The reactions of human hemoglobin with a series of 13 alkyl isocyanides have been examined in equilibrium titration experiments at pH 7, 20 degrees C. The ligands include: methyl, ethyl, n-propyl, isopropyl, n-butyl, isobutyl, (+)- and (-)-sec-butyl, tert-butyl, n-pentyl, n-hexyl, cyclohexyl, and benzyl isocyanides. All of these compounds exhibit sigmoidal binding curves; however, the amount of cooperativity expressed decreases with ligand length and increases as the alkyl side chains become more highly substituted. The overall affinity of hemoglobin for these compounds also exhibits a complex dependence on ligand size and stereochemistry. These results have been interpreted in terms of competing favorable hydrophobic interactions and unfavorable protein steric effects. The overall chemical potentials of the bound ligands were calculated from the sum of the observed binding free energy change and the relative chemical potentials of the isonitriles in aqueous solution.
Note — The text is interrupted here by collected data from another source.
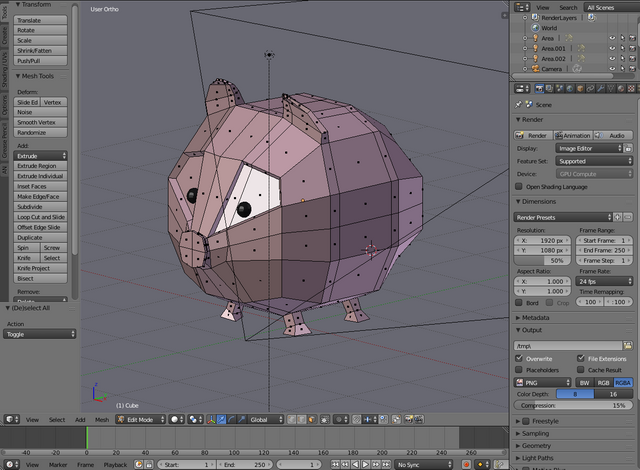Viewport: 640px width, 470px height.
Task: Open the output folder browser icon
Action: point(627,345)
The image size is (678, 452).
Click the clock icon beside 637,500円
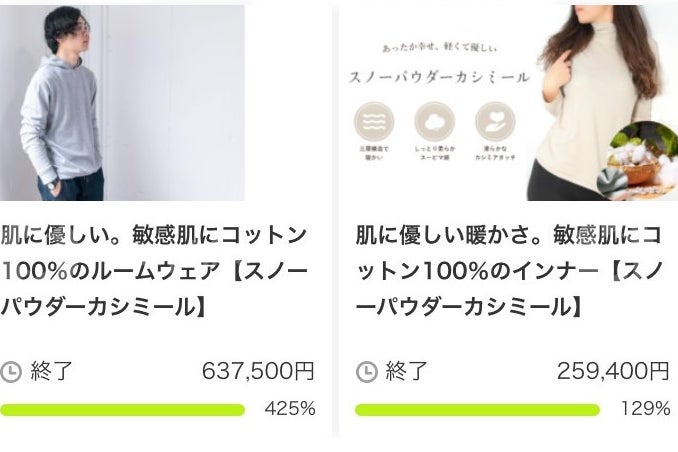pyautogui.click(x=12, y=372)
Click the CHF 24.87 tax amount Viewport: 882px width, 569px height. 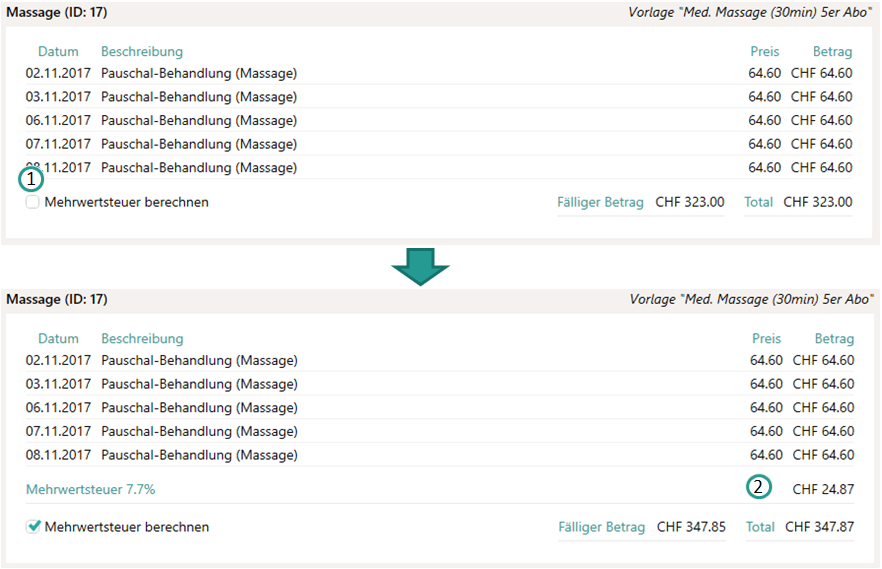pyautogui.click(x=823, y=490)
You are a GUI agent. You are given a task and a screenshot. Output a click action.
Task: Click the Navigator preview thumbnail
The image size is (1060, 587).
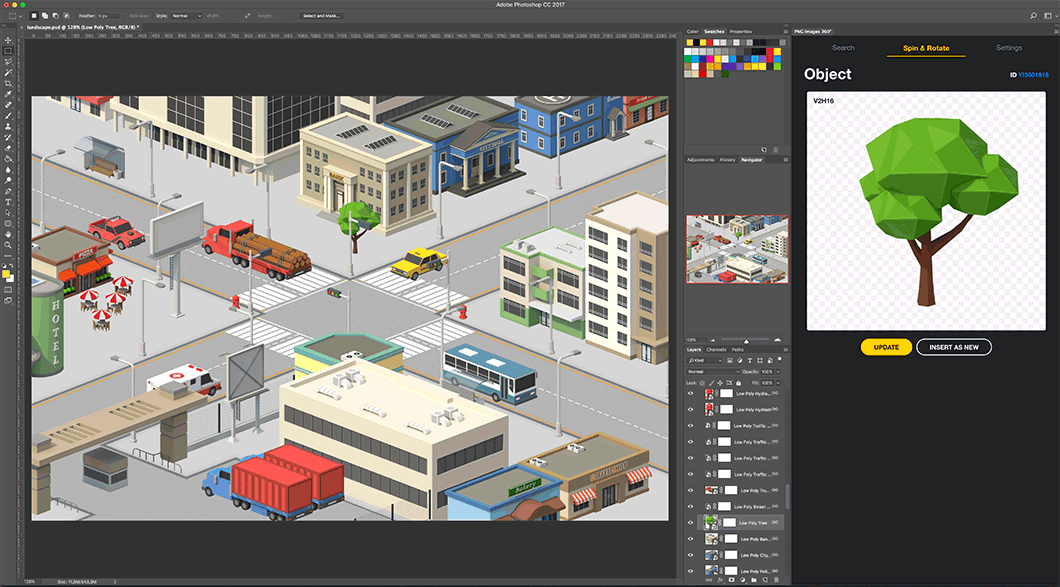737,250
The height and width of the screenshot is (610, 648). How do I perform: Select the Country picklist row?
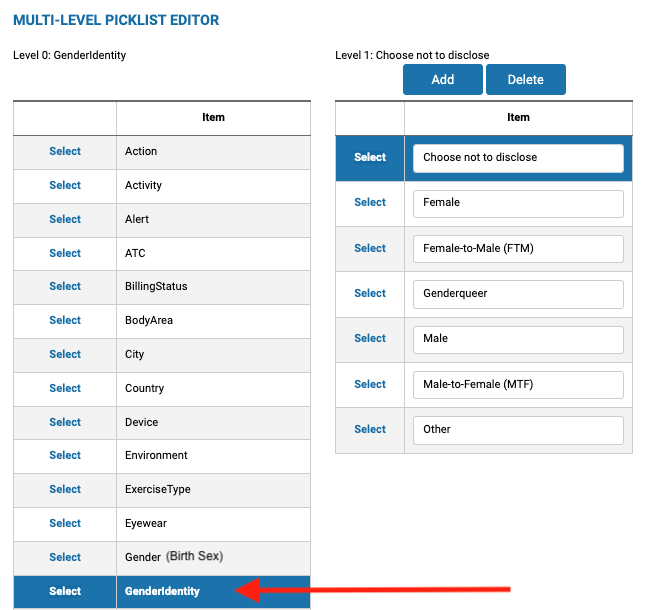[x=65, y=388]
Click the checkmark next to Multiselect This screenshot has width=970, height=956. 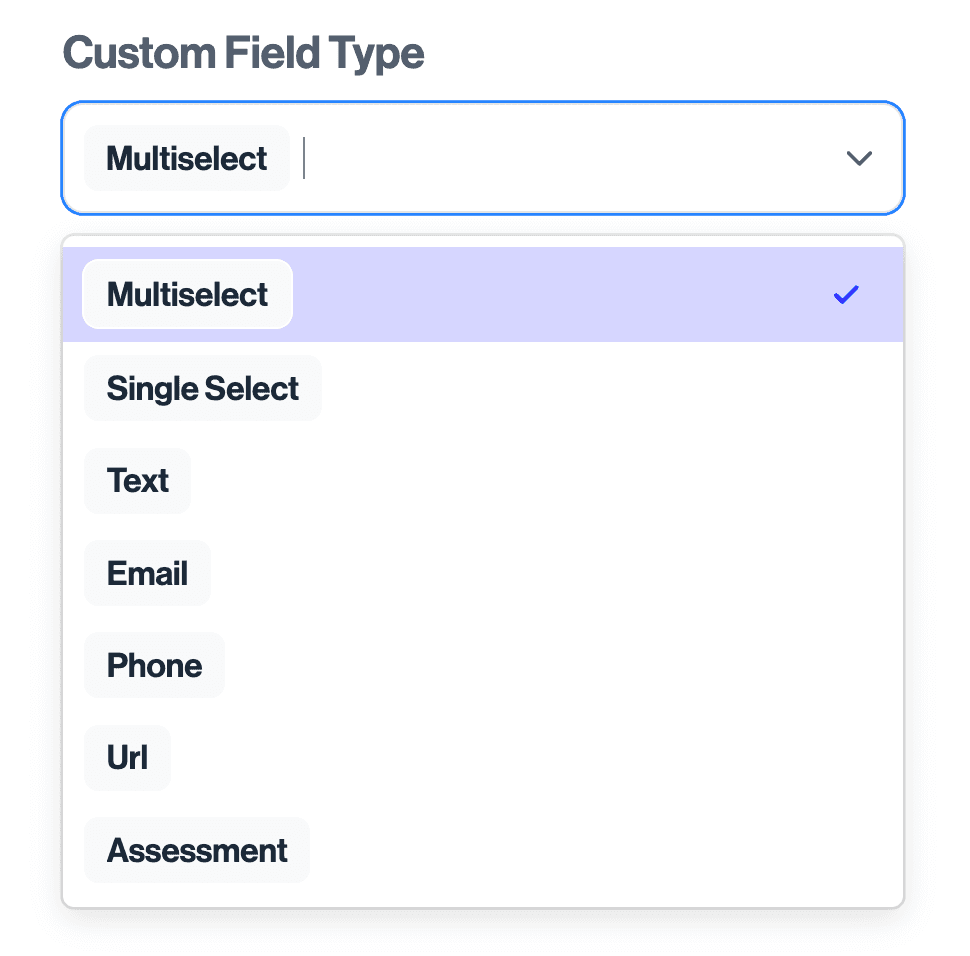point(845,294)
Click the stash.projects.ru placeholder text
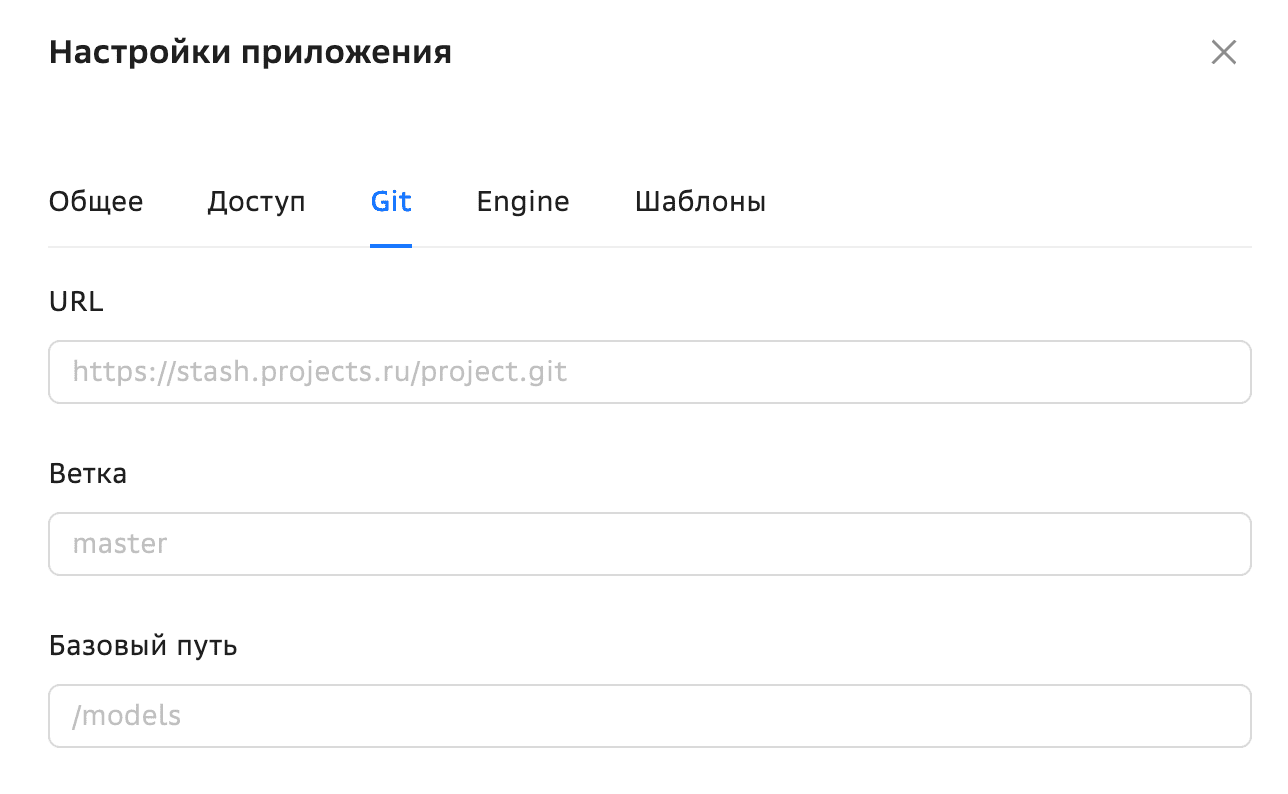1288x794 pixels. click(x=320, y=373)
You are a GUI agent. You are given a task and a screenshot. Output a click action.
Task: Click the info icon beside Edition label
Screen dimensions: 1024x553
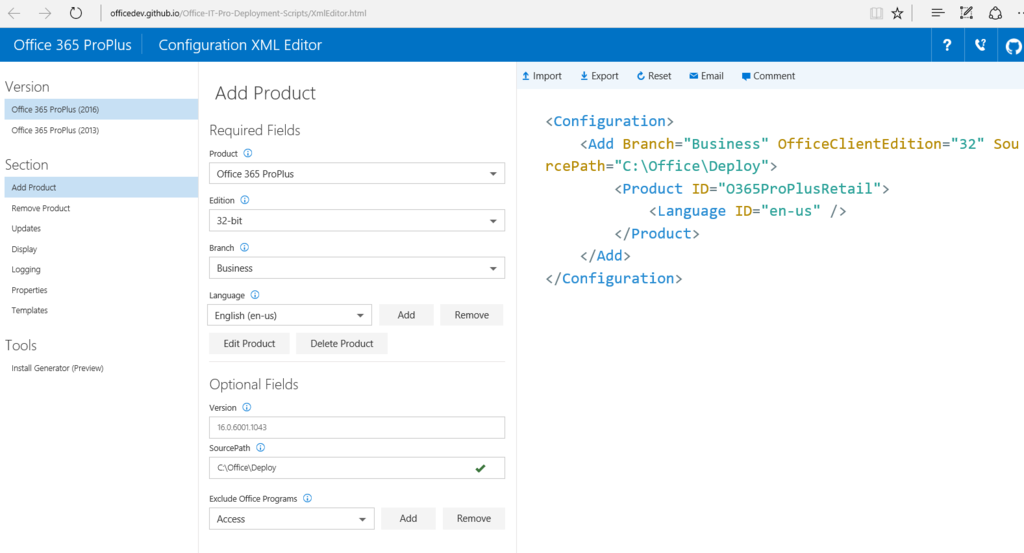coord(245,200)
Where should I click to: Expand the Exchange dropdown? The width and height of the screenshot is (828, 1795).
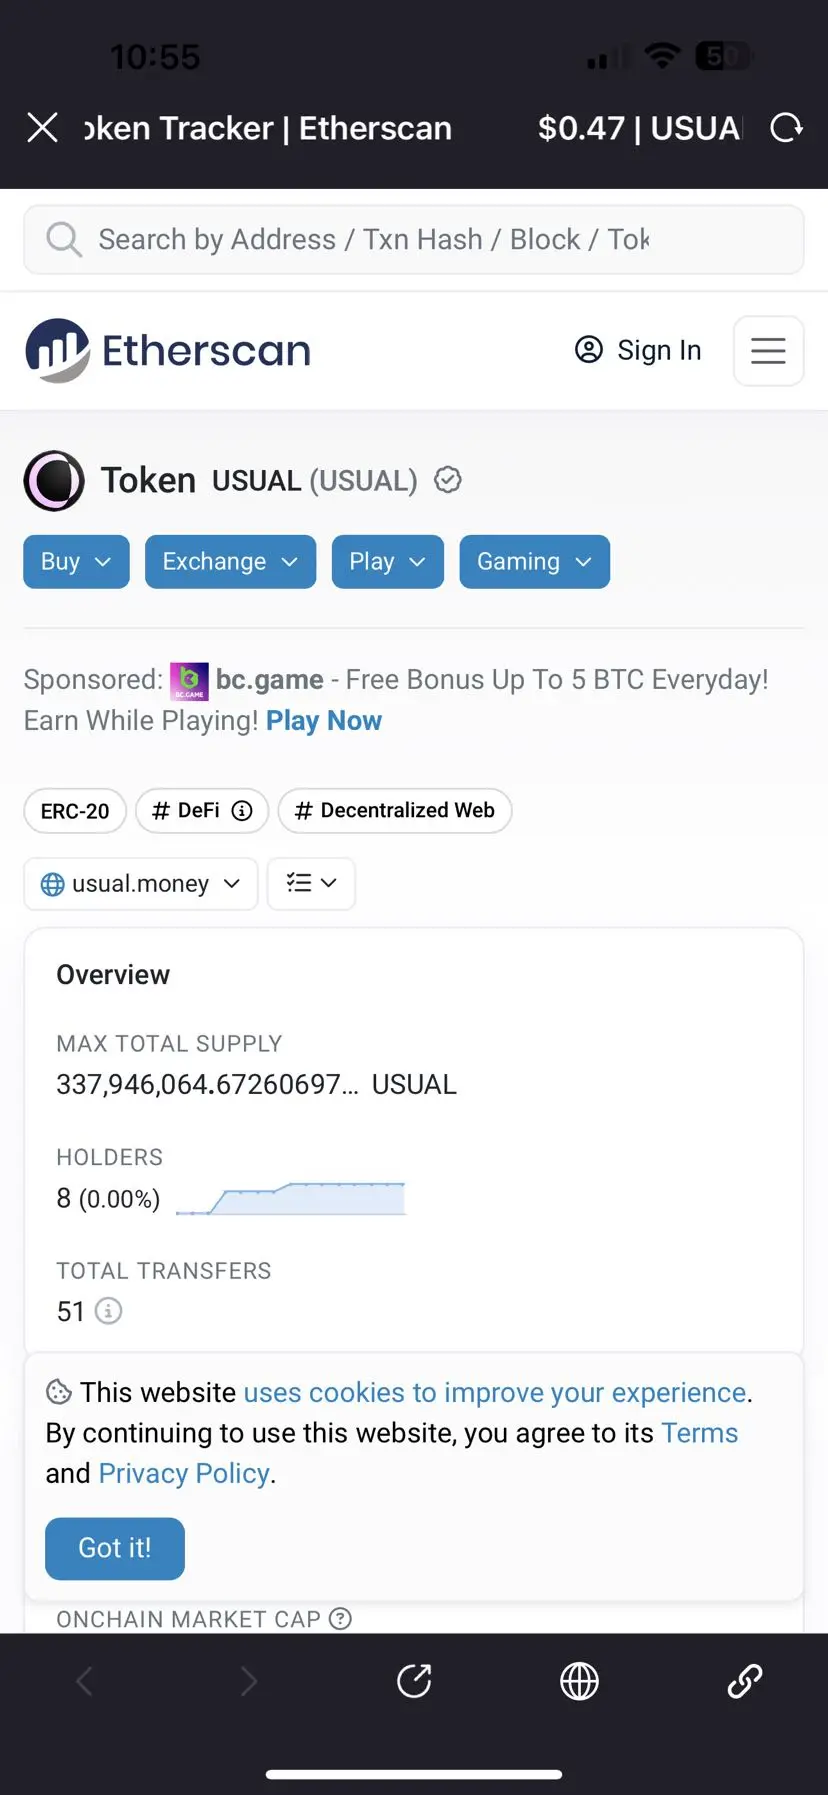(230, 562)
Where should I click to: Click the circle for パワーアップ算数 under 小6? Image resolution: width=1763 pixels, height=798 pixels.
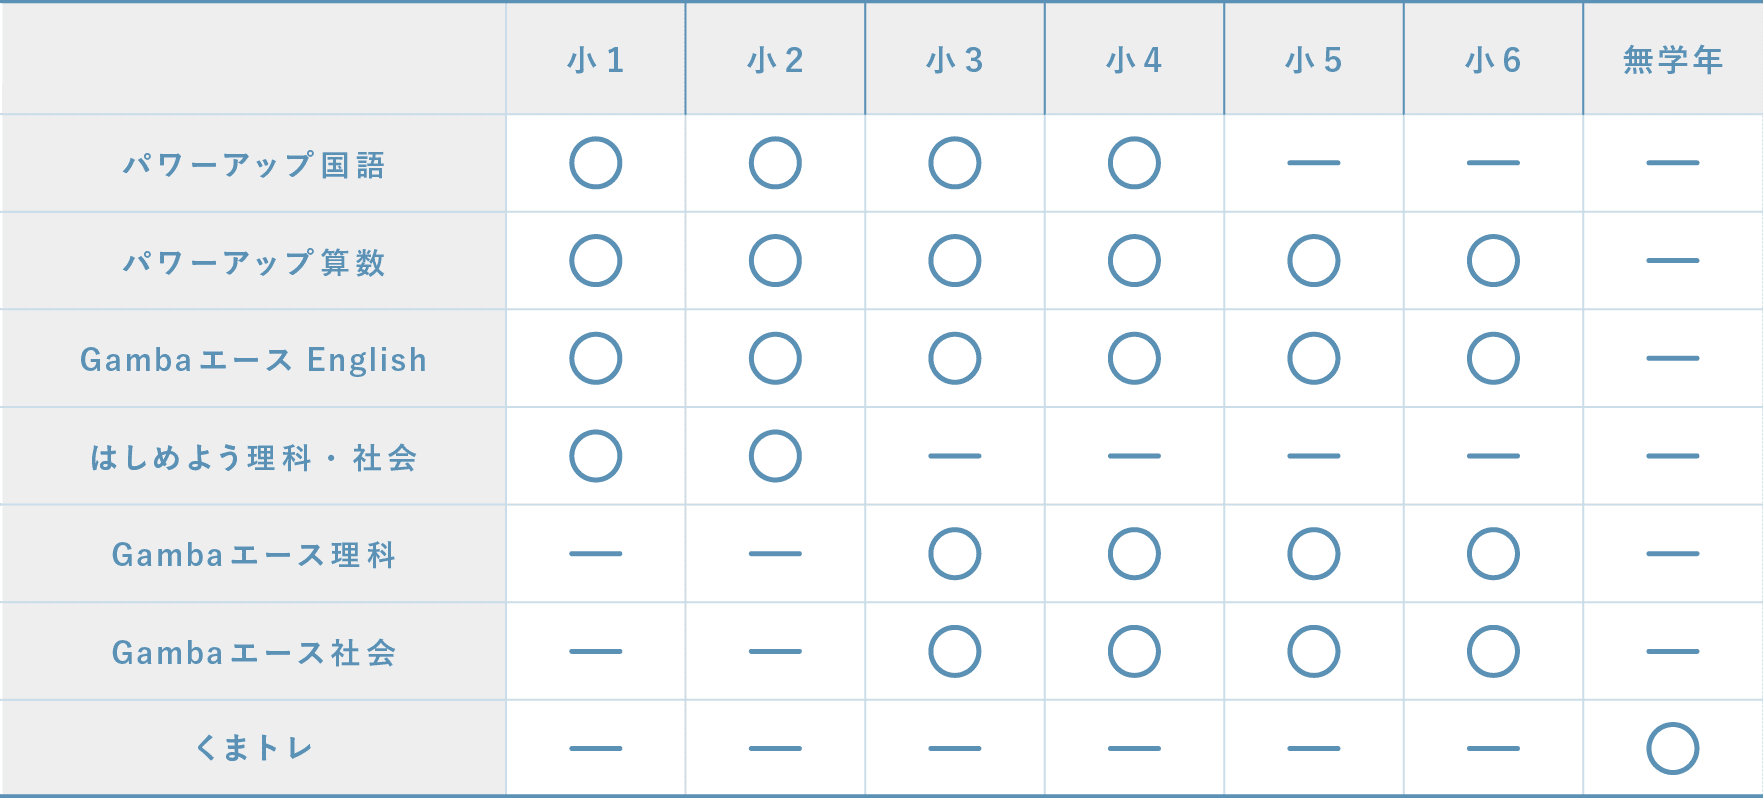(x=1493, y=261)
The resulting values allowed the construction of a rough, three-dimensional free energy map of steric hindrance at the sixth coordination position of the heme iron atom. This scheme suggests a cylindrical cavity of weak protein interactions into which ethyl isocyanide can easily fit. This cavity or mobile region of protein structure is surrounding by a more rigid region which results in large unfavorable steric interactions. Finally, this ring of more rigid structure is followed by an outer area where considerably smaller steric hindrance effects are observed.